The task:
Below is a listing. Set down exactly the lines from the one containing "The image size is (395, 237)." through the one containing "Click the blue trigger position marker at top", both ends included, and leave out the rest.

Source data:
.....

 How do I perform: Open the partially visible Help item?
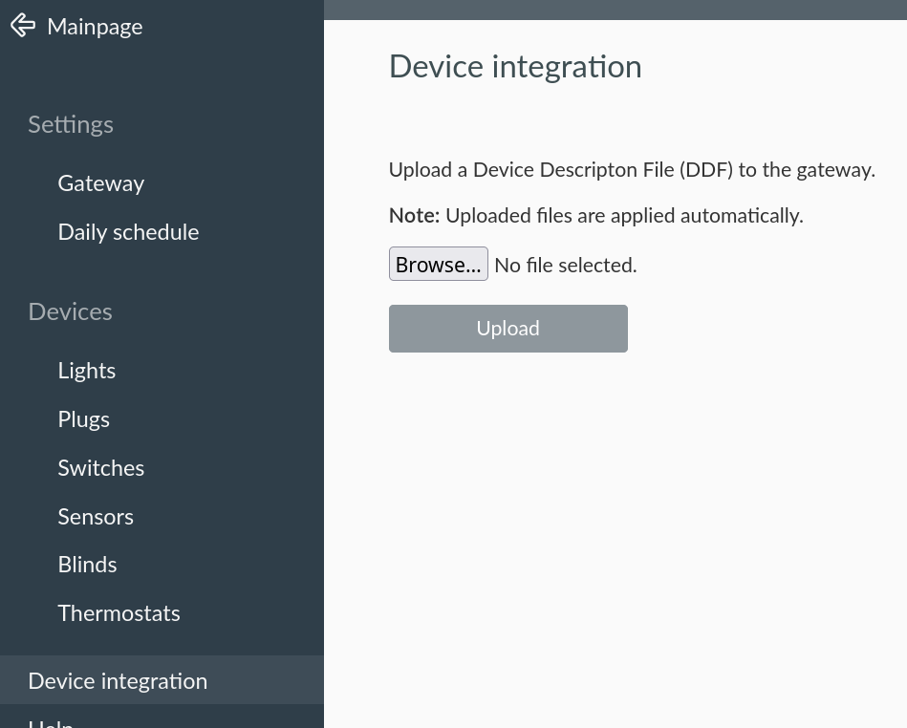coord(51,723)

.....

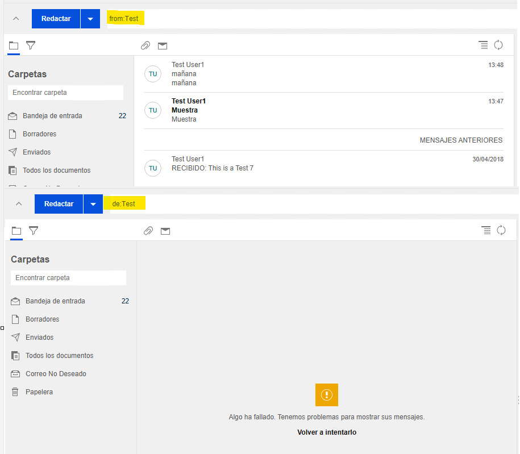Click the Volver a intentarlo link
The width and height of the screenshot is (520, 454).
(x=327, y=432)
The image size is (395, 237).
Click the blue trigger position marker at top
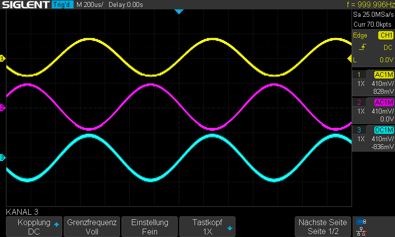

.....

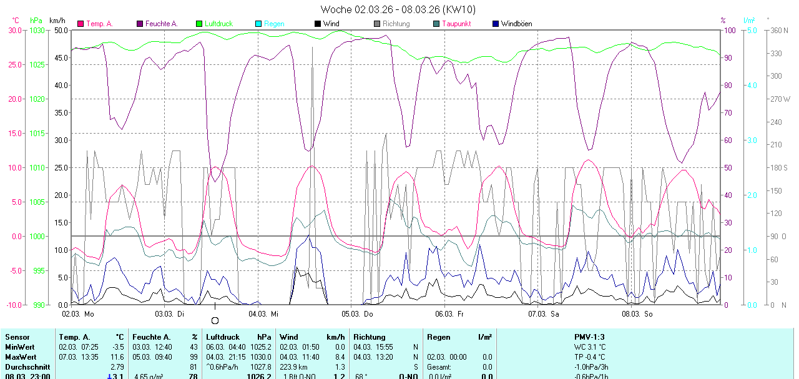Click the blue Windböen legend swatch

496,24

.....

Response to this exercise:
The image size is (395, 237).
Click the blue trigger position marker at top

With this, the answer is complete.